Der Schutz der Ozonschicht — und seine Finanzierung

Die gemein­same Ver­tragsstaatenkon­ferenz des Wiener Übereinkom­mens und des Mon­treal­er Pro­tokolls zum Schutz der Ozon­schicht ist am Fre­itag in Bali mit Beschlüssen über die weit­ere inter­na­tionale Finanzierung des Schutzes der Ozon­schicht sowie zu zahlre­ichen inhaltlichen Einzel­fra­gen der Durch­führung der bei­den Abkom­men zu Ende gegan­gen.

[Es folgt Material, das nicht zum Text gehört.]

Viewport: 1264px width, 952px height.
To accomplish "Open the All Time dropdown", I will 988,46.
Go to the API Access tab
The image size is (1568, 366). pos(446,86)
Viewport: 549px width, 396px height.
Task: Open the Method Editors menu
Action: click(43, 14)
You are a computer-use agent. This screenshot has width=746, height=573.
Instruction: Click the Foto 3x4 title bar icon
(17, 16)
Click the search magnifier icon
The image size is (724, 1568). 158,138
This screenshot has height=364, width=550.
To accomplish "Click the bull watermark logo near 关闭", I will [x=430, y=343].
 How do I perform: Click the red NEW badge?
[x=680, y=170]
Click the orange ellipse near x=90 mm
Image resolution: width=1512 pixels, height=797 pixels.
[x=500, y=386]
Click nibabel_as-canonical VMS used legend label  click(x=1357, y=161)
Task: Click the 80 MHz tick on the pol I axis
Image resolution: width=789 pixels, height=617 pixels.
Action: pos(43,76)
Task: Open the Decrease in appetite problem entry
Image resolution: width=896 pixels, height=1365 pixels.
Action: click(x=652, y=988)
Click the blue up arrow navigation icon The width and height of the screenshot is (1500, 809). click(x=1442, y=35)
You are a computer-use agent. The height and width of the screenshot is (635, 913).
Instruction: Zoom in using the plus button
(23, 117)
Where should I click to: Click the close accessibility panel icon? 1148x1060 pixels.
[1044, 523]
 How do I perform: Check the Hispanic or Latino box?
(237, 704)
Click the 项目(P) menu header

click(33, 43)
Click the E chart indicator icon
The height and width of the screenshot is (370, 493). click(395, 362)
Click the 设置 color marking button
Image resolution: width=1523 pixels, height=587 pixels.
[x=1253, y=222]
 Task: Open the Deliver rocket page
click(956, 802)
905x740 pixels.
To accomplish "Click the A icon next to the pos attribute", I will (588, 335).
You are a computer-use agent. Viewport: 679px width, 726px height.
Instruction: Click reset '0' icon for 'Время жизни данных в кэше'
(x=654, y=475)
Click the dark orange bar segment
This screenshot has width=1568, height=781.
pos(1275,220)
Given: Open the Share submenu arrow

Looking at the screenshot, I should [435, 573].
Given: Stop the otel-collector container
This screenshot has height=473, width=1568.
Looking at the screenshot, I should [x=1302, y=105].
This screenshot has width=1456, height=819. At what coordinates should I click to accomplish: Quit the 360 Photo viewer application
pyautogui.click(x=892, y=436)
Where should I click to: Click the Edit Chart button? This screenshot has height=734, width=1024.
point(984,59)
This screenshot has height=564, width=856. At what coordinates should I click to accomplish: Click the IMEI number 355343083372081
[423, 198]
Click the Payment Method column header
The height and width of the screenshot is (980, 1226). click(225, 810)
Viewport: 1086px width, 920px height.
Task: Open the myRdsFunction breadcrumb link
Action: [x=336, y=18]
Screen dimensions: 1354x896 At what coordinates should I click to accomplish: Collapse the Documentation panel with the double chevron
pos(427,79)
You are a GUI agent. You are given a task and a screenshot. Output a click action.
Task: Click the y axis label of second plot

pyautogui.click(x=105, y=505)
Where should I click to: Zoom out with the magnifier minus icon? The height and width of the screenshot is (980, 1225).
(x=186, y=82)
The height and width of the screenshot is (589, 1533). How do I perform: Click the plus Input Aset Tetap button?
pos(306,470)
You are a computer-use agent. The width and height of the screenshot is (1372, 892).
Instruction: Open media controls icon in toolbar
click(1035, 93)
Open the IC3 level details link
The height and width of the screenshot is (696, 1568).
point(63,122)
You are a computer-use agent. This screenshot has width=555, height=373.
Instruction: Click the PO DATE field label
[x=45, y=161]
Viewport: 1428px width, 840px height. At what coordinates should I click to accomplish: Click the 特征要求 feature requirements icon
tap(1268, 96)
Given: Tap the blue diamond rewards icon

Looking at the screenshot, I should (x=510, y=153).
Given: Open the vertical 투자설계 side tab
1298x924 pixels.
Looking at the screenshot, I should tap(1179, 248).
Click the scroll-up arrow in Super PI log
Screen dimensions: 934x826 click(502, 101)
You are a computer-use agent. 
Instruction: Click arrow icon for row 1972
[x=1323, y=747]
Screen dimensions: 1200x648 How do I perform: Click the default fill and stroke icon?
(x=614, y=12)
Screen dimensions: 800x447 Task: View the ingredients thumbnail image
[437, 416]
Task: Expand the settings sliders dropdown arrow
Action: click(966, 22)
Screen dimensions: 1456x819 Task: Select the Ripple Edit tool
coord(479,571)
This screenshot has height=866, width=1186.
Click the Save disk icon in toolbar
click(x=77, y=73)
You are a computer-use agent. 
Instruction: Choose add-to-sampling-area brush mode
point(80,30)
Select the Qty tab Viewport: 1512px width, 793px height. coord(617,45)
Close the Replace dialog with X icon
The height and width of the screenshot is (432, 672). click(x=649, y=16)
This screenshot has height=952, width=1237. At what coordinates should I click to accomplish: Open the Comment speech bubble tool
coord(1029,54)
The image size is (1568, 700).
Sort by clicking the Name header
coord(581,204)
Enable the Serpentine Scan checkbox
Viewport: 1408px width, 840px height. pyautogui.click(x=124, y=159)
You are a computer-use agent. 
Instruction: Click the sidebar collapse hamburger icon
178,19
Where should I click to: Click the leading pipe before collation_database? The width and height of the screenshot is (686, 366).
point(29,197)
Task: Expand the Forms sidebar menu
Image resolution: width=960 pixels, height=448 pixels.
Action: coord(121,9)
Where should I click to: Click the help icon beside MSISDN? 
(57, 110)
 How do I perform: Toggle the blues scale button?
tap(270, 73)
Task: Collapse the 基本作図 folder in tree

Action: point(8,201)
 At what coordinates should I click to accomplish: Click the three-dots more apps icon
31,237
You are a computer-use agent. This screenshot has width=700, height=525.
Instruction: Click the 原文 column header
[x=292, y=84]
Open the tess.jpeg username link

Der Schutz der Ozonschicht — und seine Finanzierung

Zen­trales Ergeb­nis der Kon­ferenz war der Beschluss zur Wieder­auf­fül­lung des Mul­ti­lat­eralen Fonds des Mon­treal­er Pro­tokolls aus dem die Entwick­lungs- und Schwellen­län­der bei der Erfül­lung ihrer Verpflich­tun­gen zum Ausstieg aus der Pro­duk­tion und Ver­wen­dung ozon­schichtschädi­gen­der Stoffe unter­stützt wer­den. In diesen Fonds haben die Indus­trielän­der seit sein­er Begrün­dung bere­its mehr als 2 Mil­liar­den US-Dol­lar zu Gun­sten der Entwick­lungslän­der eingezahlt. Sie haben damit entschei­dend zu der durch das Pro­tokoll bere­its erre­icht­en Min­derung von Ver­brauch und Pro­duk­tion ozon­schichtschädi­gen­der Stoffe um 98% beige­tra­gen.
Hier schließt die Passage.